From owner-freebsd-arch@FreeBSD.ORG  Sat May 28 04:12:24 2005
Return-Path: <owner-freebsd-arch@FreeBSD.ORG>
X-Original-To: freebsd-arch@FreeBSD.org
Delivered-To: freebsd-arch@FreeBSD.org
Received: from mx1.FreeBSD.org (mx1.freebsd.org [216.136.204.125])
	by hub.freebsd.org (Postfix) with ESMTP id D9F2816A41C
	for <freebsd-arch@FreeBSD.org>; Sat, 28 May 2005 04:12:24 +0000 (GMT)
	(envelope-from bde@zeta.org.au)
Received: from mailout1.pacific.net.au (mailout1.pacific.net.au [61.8.0.84])
	by mx1.FreeBSD.org (Postfix) with ESMTP id 54F5443D48
	for <freebsd-arch@FreeBSD.org>; Sat, 28 May 2005 04:12:24 +0000 (GMT)
	(envelope-from bde@zeta.org.au)
Received: from mailproxy2.pacific.net.au (mailproxy2.pacific.net.au
	[61.8.0.87])
	by mailout1.pacific.net.au (8.12.3/8.12.3/Debian-7.1) with ESMTP id
	j4S4CJrI008497; Sat, 28 May 2005 14:12:19 +1000
Received: from katana.zip.com.au (katana.zip.com.au [61.8.7.246])
	by mailproxy2.pacific.net.au (8.12.3/8.12.3/Debian-7.1) with ESMTP id
	j4S4CFMC009070; Sat, 28 May 2005 14:12:16 +1000
Date: Sat, 28 May 2005 14:12:16 +1000 (EST)
From: Bruce Evans <bde@zeta.org.au>
X-X-Sender: bde@delplex.bde.org
To: Ken Smith <kensmith@cse.Buffalo.EDU>
In-Reply-To: <1117195655.88498.9.camel@opus.cse.buffalo.edu>
Message-ID: <20050528125326.F81578@delplex.bde.org>
References: <1117139065.82793.20.camel@opus.cse.buffalo.edu>
	<20050527091750.GB91258@stack.nl>
	<1117195655.88498.9.camel@opus.cse.buffalo.edu>
MIME-Version: 1.0
Content-Type: TEXT/PLAIN; charset=US-ASCII; format=flowed
Cc: Marc Olzheim <marcolz@stack.nl>, freebsd-arch@FreeBSD.org
Subject: Re: Modifying file access time upon exec...
X-BeenThere: freebsd-arch@freebsd.org
X-Mailman-Version: 2.1.5
Precedence: list
List-Id: Discussion related to FreeBSD architecture <freebsd-arch.freebsd.org>
List-Unsubscribe: <http://lists.freebsd.org/mailman/listinfo/freebsd-arch>,
	<mailto:freebsd-arch-request@freebsd.org?subject=unsubscribe>
List-Archive: <http://lists.freebsd.org/pipermail/freebsd-arch>
List-Post: <mailto:freebsd-arch@freebsd.org>
List-Help: <mailto:freebsd-arch-request@freebsd.org?subject=help>
List-Subscribe: <http://lists.freebsd.org/mailman/listinfo/freebsd-arch>,
	<mailto:freebsd-arch-request@freebsd.org?subject=subscribe>
X-List-Received-Date: Sat, 28 May 2005 04:12:25 -0000

On Fri, 27 May 2005, Ken Smith wrote:

> On Fri, 2005-05-27 at 11:17 +0200, Marc Olzheim wrote:
>> On Thu, May 26, 2005 at 04:24:25PM -0400, Ken Smith wrote:
>>> Any thoughts before I commit it?  The patch itself is pretty small.  But
>>> given the sections of code it's mucking with combined with it adding a
>>> little 'nit' filesystem implementers should be aware of I wanted to run
>>> it by as many clueful eyes as possible before doing the final commit.
>>
>> Has this been run through some kind of real world performance test ? I
>> can imagine for instance /bin/sh's vnode is being updated a lot... Would
>> it be eligible to a becoming a mount option ?
>
> Bruce did some benchmarking and this approach seemed to be the minimal
> hit on performance of the options we have.  The other things that got
> tested were things like "fake reads".  The whole issue started when the
> exec mechanisms were shifted away from doing file reads in favor of a
> more mmap based mechanism for starting the executables.

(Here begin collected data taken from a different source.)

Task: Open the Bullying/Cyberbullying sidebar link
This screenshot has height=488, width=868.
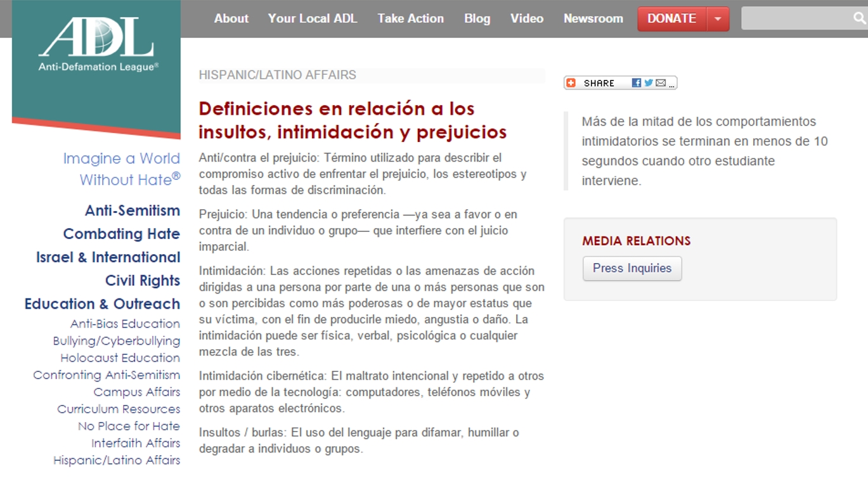Action: click(116, 341)
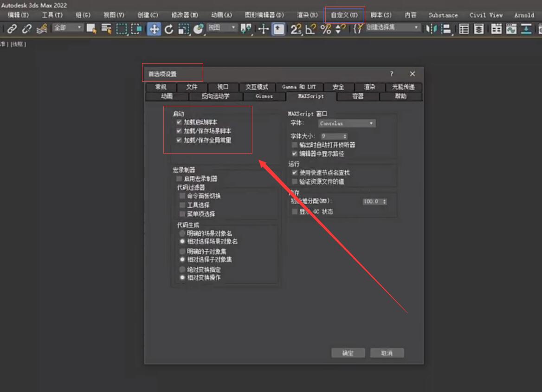Click the 取消 button

point(387,353)
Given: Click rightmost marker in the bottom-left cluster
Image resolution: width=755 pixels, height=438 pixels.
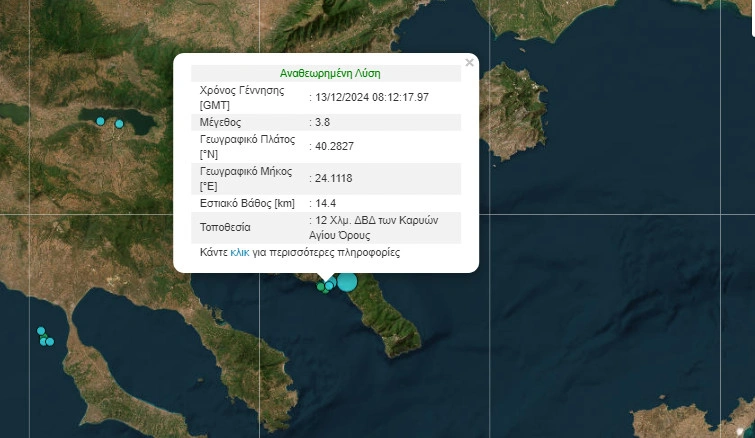Looking at the screenshot, I should (x=50, y=342).
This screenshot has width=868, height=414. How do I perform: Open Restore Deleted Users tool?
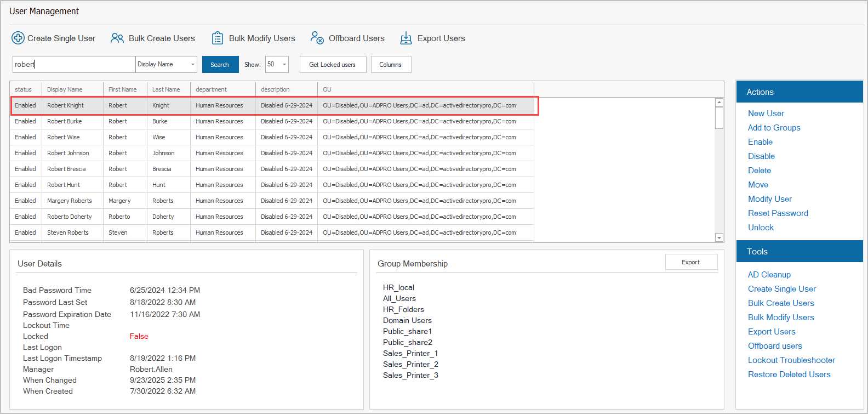789,375
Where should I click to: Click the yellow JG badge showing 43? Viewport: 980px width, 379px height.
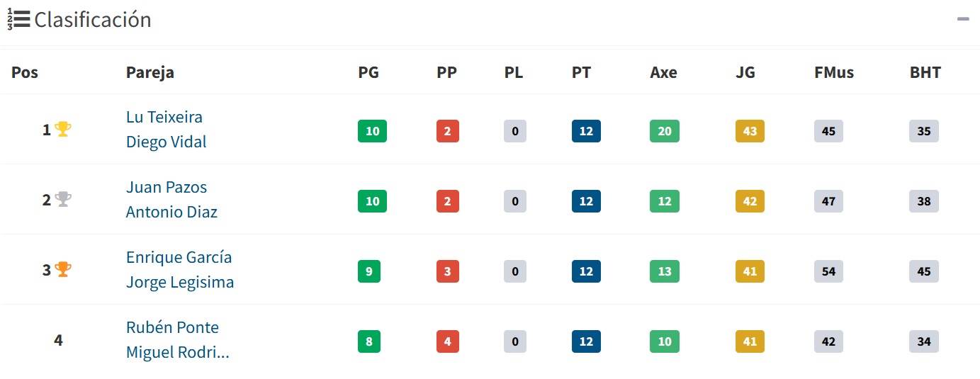click(750, 131)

The impact is so small that it is hard to see in real world tests.  Hence
microbenchmarks to increase its effect to 10% or so.

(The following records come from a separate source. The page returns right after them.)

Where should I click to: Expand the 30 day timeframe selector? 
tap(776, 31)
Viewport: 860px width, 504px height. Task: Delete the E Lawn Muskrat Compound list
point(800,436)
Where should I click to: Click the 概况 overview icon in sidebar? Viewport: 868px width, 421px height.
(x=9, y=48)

>> From his tests the hit seemed minimal.  The noatime mount option seems
> to be the most appropriate thing to use for turning it off, and in that
> case the only cost involved with this addition is the check in exec to
> see if the file is coming from a filesystem that's either noatime or
> readonly.
>
>> I don't see any real problems with it, but perhaps people running
>> executables over NFS filesystems that cannot be mounted with noatime
>> might have an issue, like netbooting diskless machines...

[In a reply, you clarified this to say that another flag might be needed
to disable this new pess^Wfeature since -noatime might not be available
for all file systems.]

Well, if -noatime is not available then you may have already lost
significantly except on write-mostly or exec-mostly file systems.  The
new behaviour only loses significantly in the exec-mostly case, and
then only when execs mostly don't cause reads as a side effect.

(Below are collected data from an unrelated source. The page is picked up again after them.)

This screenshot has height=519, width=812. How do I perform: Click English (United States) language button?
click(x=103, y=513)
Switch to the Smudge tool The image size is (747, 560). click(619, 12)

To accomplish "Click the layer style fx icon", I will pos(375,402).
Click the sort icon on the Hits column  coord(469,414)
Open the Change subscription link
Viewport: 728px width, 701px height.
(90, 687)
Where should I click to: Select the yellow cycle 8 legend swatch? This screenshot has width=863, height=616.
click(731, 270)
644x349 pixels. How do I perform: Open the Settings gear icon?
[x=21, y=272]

For nfs, the -noatime option and atime timestamps generally are horribly
broken.  This brokenness significantly limits the overheads from the
change unless we add to the patch to make atime timestamps on exec
actually work for nfs without changing nfs's basic mishandling of atimes.

An early version of the patch did make atime timestamps sort of work
for nfs.  It did this by setting the atime in vattr (where the current
code intentionally leaves the atime as VNOVAL so that the VOP_SETATTR()
call has no effect fof file systems that haven't been changed to
understand VA_EXEWCVE_ATIME).  This made VOP_SETATTR() set the atime
in the same way as for utimes(2), except there was the VA_EXECVE_ATIME
flag to modify the behaviour.  A modification is needed to bypass
permissions checking.  I only implemented the modification for ffs.
Thus for nfs, the change had much the same overhead as utimes(2) after
every exec and permissions stuff was broken.  For ffs, atimes are
cached and are written by delayed writes so utimes(2) has a relatively
low overhead, but for nfs the timestamps written by utimes(2) are
considered much more precious than most other timestamps -- they are
synced immediately, and this involves a slow nfs transaction and a
synchronous write on the server (modulo sync/normal/async mounts and
bugs in these), so everything is slowed down; OTOH, other timestamps
in nfs are mostly handled more efficiently by not doing them right.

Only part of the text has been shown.